Use a clean bottle or jar with a lid or cork closure. (You can use a vinegar bottle, a pop bottle, a water bottle, a liquor bottle, whatever you want, and label it.) Stuff it full of tarragon branches, and fill with vinegar to cover all the leaves. Close the lid. Set it on a sunny windowsill for a couple of weeks, then store in the pantry.

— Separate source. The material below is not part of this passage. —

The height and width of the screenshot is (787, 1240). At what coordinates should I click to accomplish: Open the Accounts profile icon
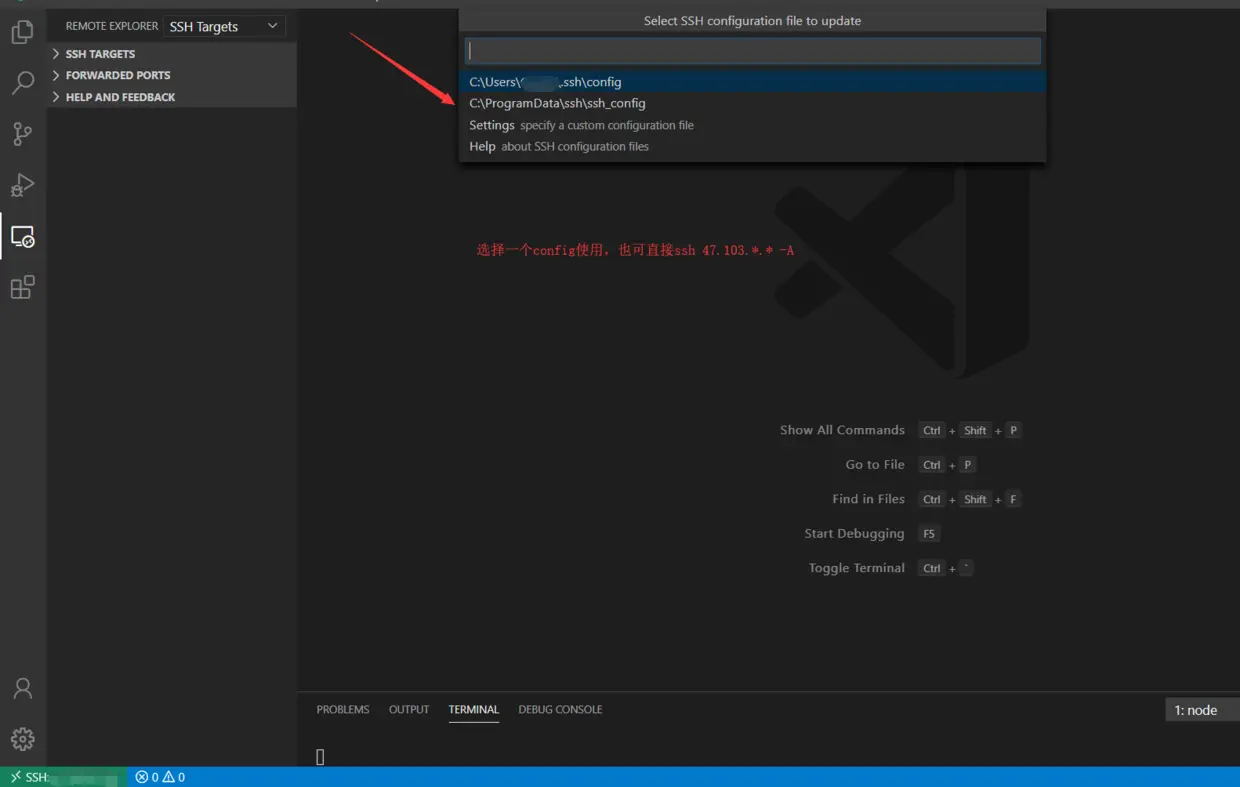tap(22, 689)
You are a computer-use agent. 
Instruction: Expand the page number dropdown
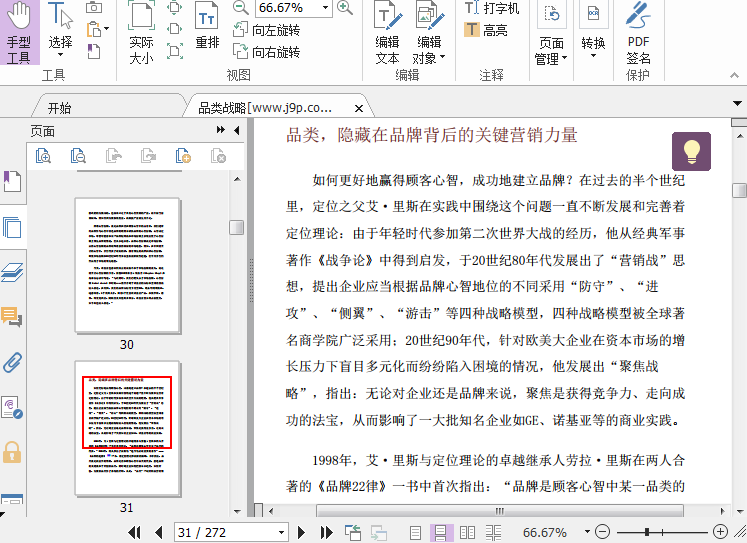coord(282,532)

Use tarragon vinegar in any recipe listing cider vinegar and it subs well for wine vinegar, too.

Tarragon Chicken
1 fryer chicken, cut up
3 tablespoons butter
2 tablespoons chopped fresh tarragon
1/4 cup minced onion
1/2 cup dry white wine
1 1/2 teaspoons salt
1/4 teaspoon freshly ground black pepper
3 tablespoons flour
1 cup milk

In a large skillet over medium-high heat, brown the chicken pieces in butter with 1 tablespoon of the fresh tarragon. Remove the chicken and reserve.

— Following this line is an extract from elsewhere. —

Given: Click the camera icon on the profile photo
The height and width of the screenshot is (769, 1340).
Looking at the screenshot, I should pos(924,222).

Sauté the onion in the pan drippings until soft. Stir in the wine, salt and pepper.
Return the chicken to the skillet, spoon the wine mixture over it, and cover. Reduce heat to low and simmer 20 minutes, until chicken is almost tender.
Whisk the flour and milk together thoroughly. Increase heat under the skillet until the liquid is bubbling. Add the milk mixture, stirring constantly, until the sauce thickens and bubbles. Stir in the remaining tablespoon of tarragon. Lower the heat, cover, and simmer 10 minutes. Serve with rice. Serves 4.